There’s also a speech about teaching writing with the help of Tarot cards.

Some of the most memorable things in “Burning Questions” are simply stray comments that noodle their way into your mind. She writes, “When I first saw the term child molester in a newspaper, I though it said child mole-ster, a job available to children, in which they would be paid for collecting moles.”

She writes about an early job in market research. She was skeptical about Pop-Tarts, “those breakfast confections made of two layers of flour product glued together like clamshells, with a blob of jam in the clam position,” because they (initially) kept exploding in the toaster.

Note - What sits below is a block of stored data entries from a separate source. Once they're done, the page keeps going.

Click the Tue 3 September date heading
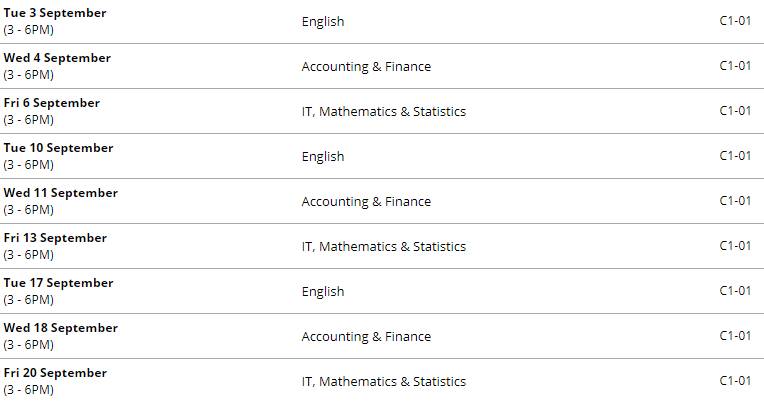764x402 pixels. point(55,13)
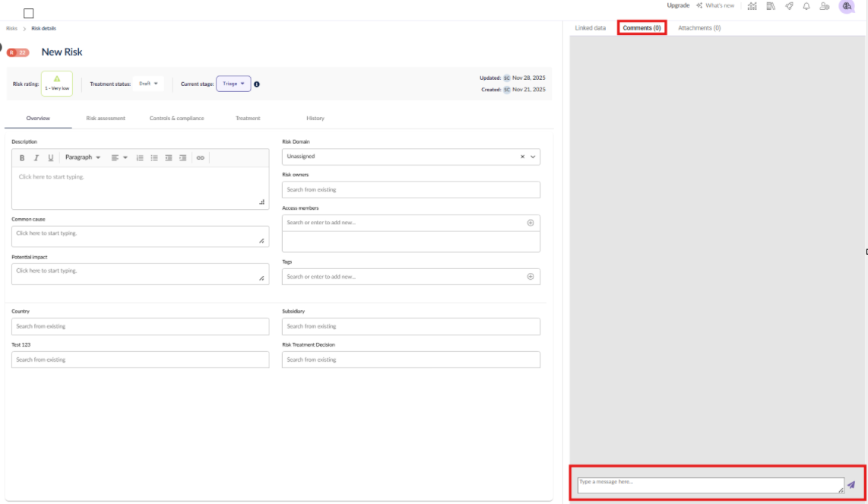Screen dimensions: 868x504
Task: Switch to the Risk assessment tab
Action: click(106, 119)
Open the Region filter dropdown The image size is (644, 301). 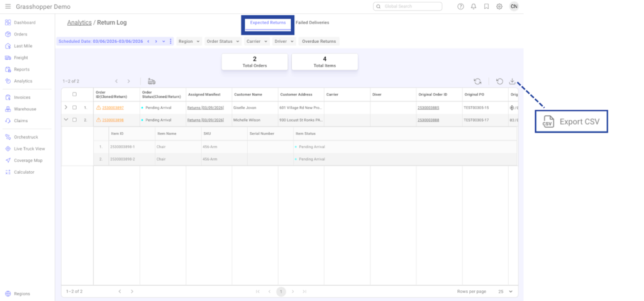[x=189, y=42]
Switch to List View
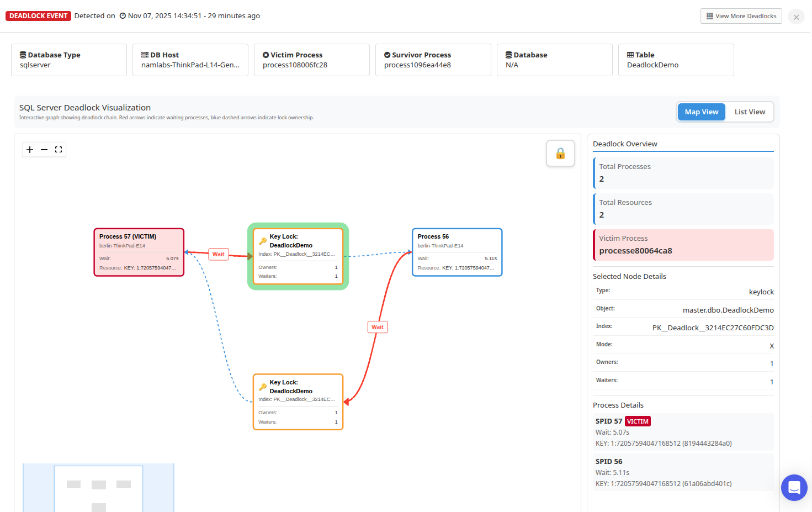The image size is (812, 512). (749, 112)
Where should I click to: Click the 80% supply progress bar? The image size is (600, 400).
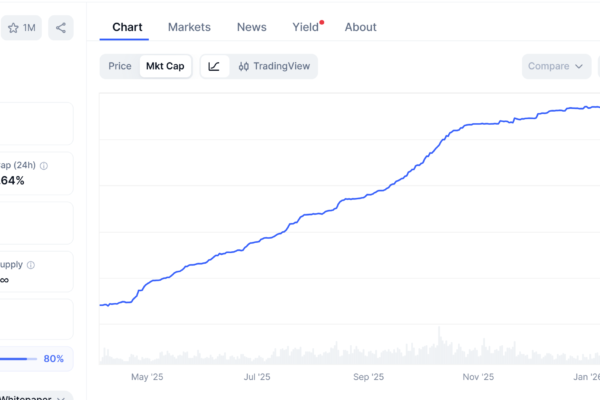pos(18,359)
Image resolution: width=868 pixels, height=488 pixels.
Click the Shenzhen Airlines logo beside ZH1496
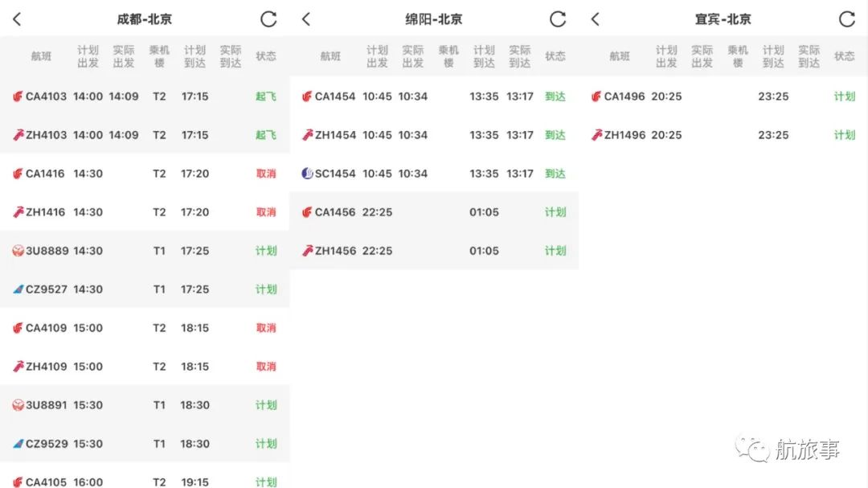596,135
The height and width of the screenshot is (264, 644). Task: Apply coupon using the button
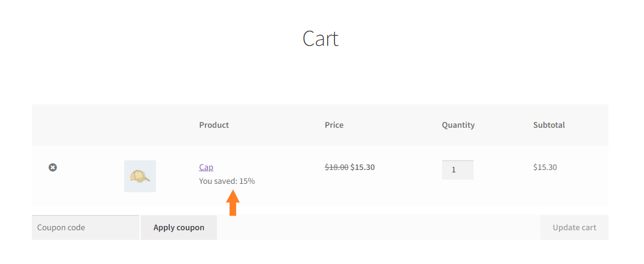tap(179, 227)
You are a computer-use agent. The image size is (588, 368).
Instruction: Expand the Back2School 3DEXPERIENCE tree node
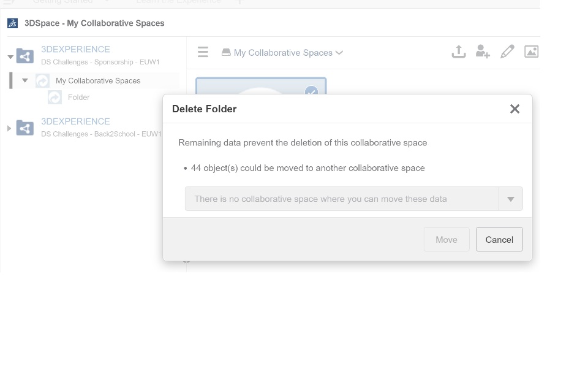click(x=9, y=128)
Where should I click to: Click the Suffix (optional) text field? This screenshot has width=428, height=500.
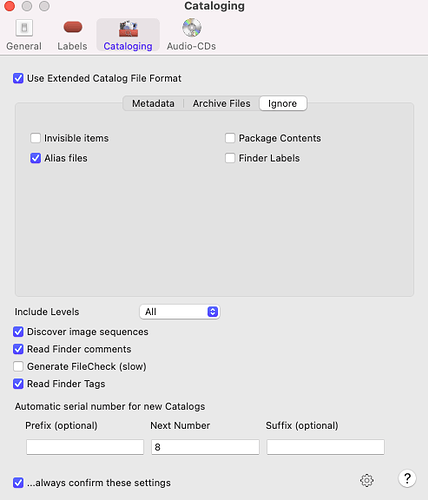coord(326,447)
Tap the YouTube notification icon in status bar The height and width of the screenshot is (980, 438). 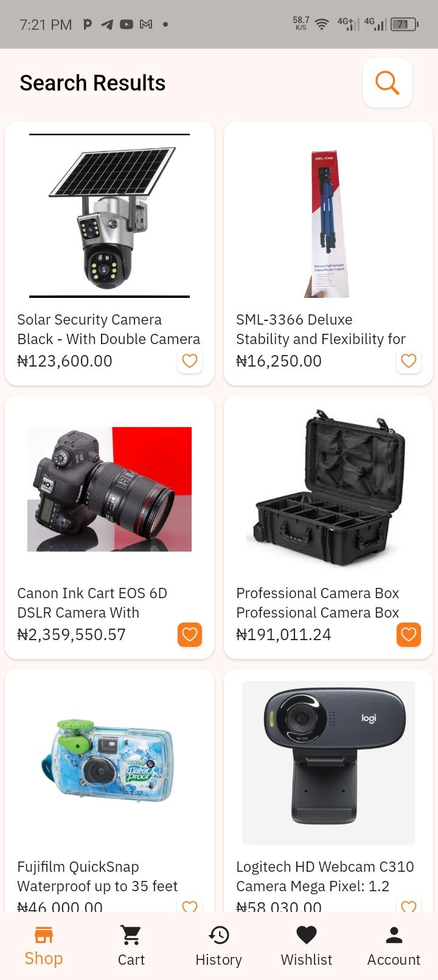point(127,24)
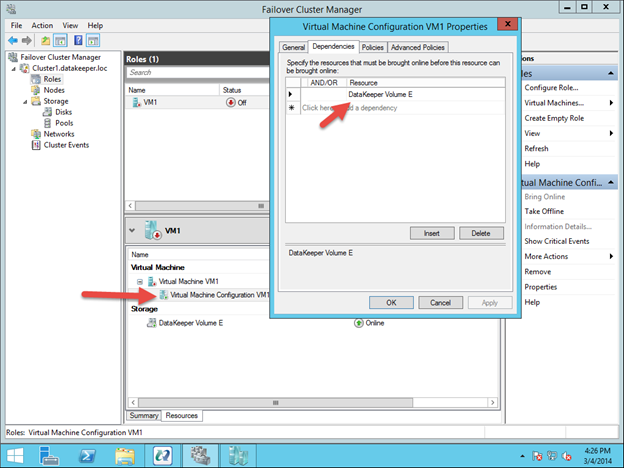Open Server Manager from the taskbar
The height and width of the screenshot is (468, 624).
tap(47, 455)
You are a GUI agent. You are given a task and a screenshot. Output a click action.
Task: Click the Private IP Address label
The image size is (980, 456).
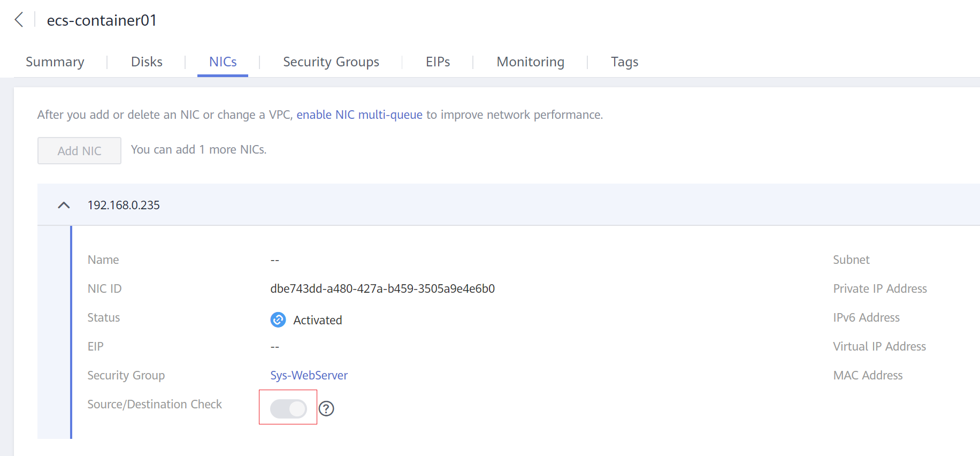tap(879, 289)
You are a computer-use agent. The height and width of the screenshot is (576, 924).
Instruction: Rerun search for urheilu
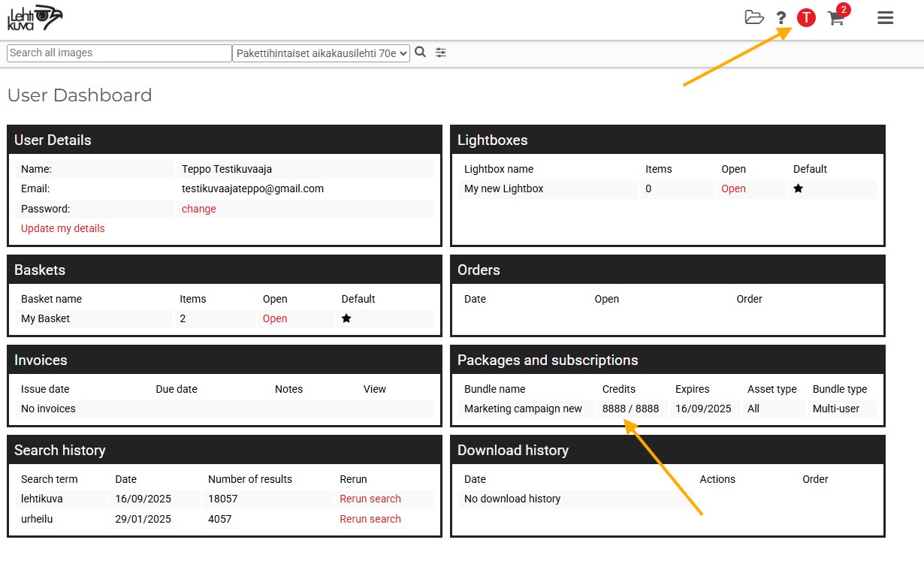370,519
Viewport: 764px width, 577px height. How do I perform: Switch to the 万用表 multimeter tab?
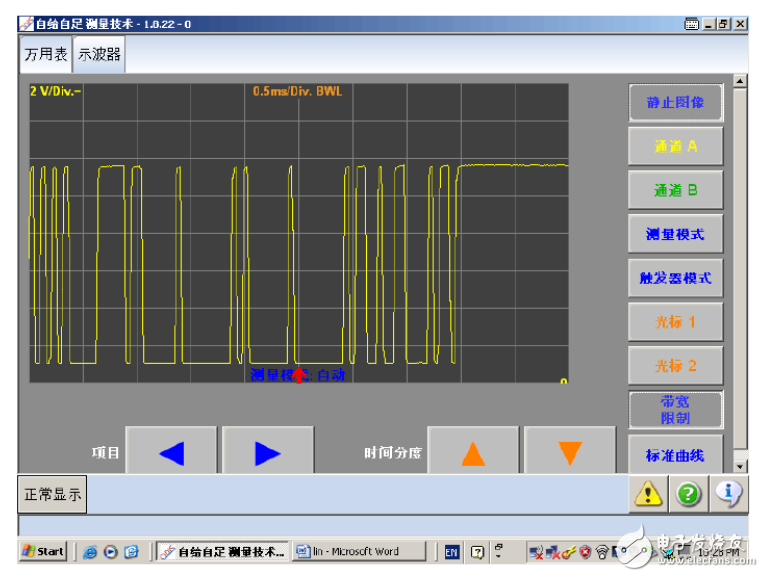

There’s an excellently bonkers essay, titled “Cat’s Robo-Cradle,” in which she posits a moral way to eliminate feral cats that decimate the bird population. She imagines robotic coyotes that will swallow the cats and remove them to an enclosed fun fair, where they can live out the rest of their lives playing with squeaky catnip toys.

A sidebar: This reminded me of a friend’s experience. This friend is broke and unemployed and starting to lose his good humor; he is starting to feel feral. He is ready, he thinks, to be robo-coyote’d.

When Mormon missionaries recently came knocking, he said he’d convert on the spot if they gave him “the full package.” His visitors were perplexed. The full package, he explained — an apartment in Salt Lake City and a well-paying job, ideally in the book field. The Mormons sped away on their bicycles, leaving dust in their wake.

No enclosed fun fair for him.

Christopher Hitchens wrote that he needed a rectal thermometer to detect how quickly he was becoming an old fart. Atwood, at 82, hardly seems ossified. She’s radiant on this book’s cover, and the best pieces here cast a certain glow as well.

As for the speeches, I suppose during those you can, as at any conference, sneak out to the sidewalk for an illicit vape.